• OBJECTIF DE LA TÂCHE:
Rassemblez toutes les lignes du matériel ci-dessous qui contiennent le mot « Click ». Tenez compte de la casse.

^^^^^^^^

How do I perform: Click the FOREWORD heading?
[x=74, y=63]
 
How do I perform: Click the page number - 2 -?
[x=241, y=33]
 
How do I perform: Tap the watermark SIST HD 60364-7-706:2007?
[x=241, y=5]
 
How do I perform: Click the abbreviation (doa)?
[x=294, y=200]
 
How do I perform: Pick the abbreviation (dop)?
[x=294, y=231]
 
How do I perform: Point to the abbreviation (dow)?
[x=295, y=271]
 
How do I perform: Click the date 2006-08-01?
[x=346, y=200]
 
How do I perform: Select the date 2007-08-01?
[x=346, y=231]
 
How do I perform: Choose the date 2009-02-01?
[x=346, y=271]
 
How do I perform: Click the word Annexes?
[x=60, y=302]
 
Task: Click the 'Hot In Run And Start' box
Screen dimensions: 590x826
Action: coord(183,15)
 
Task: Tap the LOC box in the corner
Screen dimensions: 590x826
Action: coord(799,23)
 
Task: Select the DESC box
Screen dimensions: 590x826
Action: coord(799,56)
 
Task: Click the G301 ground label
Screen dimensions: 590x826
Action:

^^^^^^^^

• RÉPONSE RÉDIGÉE:
How do I perform: Click the FOREWORD heading?
How do I perform: Click the page number - 2 -?
How do I perform: Click the abbreviation (doa)?
How do I perform: Click the date 2006-08-01?
How do I perform: Click the word Annexes?
Task: Click the 'Hot In Run And Start' box
Task: Click the G301 ground label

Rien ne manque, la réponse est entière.